You hinted at the possibility that we are moding out an involution. This is the case, because we easily see that $$ \phi(\phi(x))=x,\qquad\text{and}\qquad\phi(\phi(y))=y. $$ Thus $\phi$ generates a cyclic group of order two. Basic Galois theory then tells us that $L=\operatorname{Inv}(\phi)$ is a subfield of $F$ such that $[F:L]=2$. Our next task is to identify the fixed field $L$. The first and most obvious observation is that $$ u=x+\phi(x)=x+\frac{A^2}x\in L. $$ This is immediate from the involutory property of $\phi$. At this point we observe that $x$ is algebraic of degree two over the field $M=k(u)$. Thus we conclude that $M=L\cap K$.
Finding another "useful" element in $L$ was a bit tricky. It is easy enough to find elements from $L\setminus M$, but they were kludgy to work with. A choice that worked for me is $$ v=\frac yx+\phi(\frac yx)=y\left(\frac1x+\frac A{x^2}\right). $$ Clearly $v^2$ will be an element of $M$ - we just need to calculate it $$ \begin{aligned} v^2&=\frac{y^2}{x^2}\left(1+\frac Ax\right)^2=\frac{(x^3-1)(x^3-A^6)}{x^2}\left(1+\frac Ax\right)^2\\ &=\frac{A^8 + 2 A^7 x + A^6 x^2 - A^2 x^3 - A^8 x^3 - 2 A x^4 - 2 A^7 x^4 - x^5 - A^6 x^5 + A^2 x^6 + 2 A x^7 + x^8}{x^4}\\ &=u^4 + 2 A u^3 - 3 A^2 u^2 - (A^6 + 6 A^3 + 1) u-2(A^7+A).\\ \end{aligned} $$
It is easy to see that $L=M(v)=k(u,v)$. Evidently $k(u,v)\subseteq L$. Also clearly $y\in k(u,v,x)$, so $F=k(u,v,x)$ and we saw that $x$ is quadratic over $k(u,v)$ so $[F:k(u,v)]=2$. As $[F:L]=2$ the claim follows.

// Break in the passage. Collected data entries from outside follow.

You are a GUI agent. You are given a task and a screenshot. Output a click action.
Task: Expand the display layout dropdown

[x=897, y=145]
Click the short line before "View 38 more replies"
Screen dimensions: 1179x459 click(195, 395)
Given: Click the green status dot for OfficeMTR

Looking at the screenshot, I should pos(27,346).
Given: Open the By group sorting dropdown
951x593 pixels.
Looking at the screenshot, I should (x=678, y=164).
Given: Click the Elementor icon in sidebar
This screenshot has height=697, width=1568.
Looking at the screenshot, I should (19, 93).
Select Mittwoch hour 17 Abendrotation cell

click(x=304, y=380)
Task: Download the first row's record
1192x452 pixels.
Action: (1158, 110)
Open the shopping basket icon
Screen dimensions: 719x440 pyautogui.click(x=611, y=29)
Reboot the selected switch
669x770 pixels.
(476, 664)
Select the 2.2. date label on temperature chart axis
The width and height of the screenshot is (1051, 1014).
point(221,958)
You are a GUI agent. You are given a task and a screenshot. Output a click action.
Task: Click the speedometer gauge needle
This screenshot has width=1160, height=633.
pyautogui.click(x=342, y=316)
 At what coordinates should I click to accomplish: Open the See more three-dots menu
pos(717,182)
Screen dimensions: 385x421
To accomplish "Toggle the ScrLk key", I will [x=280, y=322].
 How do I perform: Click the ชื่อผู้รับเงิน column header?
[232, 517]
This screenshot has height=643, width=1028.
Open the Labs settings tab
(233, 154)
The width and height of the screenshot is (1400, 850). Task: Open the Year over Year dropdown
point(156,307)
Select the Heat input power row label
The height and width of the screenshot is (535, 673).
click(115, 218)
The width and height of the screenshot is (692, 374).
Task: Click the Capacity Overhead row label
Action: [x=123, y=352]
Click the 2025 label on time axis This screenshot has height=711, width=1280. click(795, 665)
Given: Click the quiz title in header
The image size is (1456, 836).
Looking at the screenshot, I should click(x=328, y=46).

From the general theory of hyperelliptic curves we infer that the equation $$ v^2=u^4 + 2 A u^3 - 3 A^2 u^2 - (A^6 + 6 A^3 + 1) u-2(A^7+A)\qquad(*) $$ defines a curve of genus $g=1$ whenever the roots of that quartic are distinct. Therefore $L$ is the function field of an elliptic curve whenever that holds.
The process of transforming the curve $(*)$ to a cubic needs to move one of the zeros of the r.h.s. to the infinity. Here we observe that $u=-2A$ is a zero of that quartic, so let's work with that. We can factor $$ u^4 + 2 A u^3 - 3 A^2 u^2 - (A^6 + 6 A^3 + 1) u-2(A^7+A)=(u+2A)(u^3-3A^2u-A^6-1). $$ Here by Taylor expansion around $u=-2A$ $$ u^3-3A^2u-A^6-1=(u+2A)^3-6A(u+2A)^2+9A^2(u+2A)-(A^3+1)^2. $$ This implies that dividing $(*)$ by $(u+2A)^4$ gives us, in the variables $$ w=\frac{v}{(u+2A)^2},\qquad z=\frac1{u+2A}, $$ the equation $$ w^2=1-6Az+9A^2z^2-(A^3+1)^2z^3.\qquad(**) $$ Getting warmer! To get to the Weierstrass form we multiply $(**)$ by $(A^3+1)^4$ and introduce, finally, the variables $$ s=(A^3+1)^2w,\qquad t=-(A^3+1)^2z, $$ whence the equation takes the form $$ s^2=t^3+9A^2t^2+6A(A^3+1)^2z+(A^3+1)^4. $$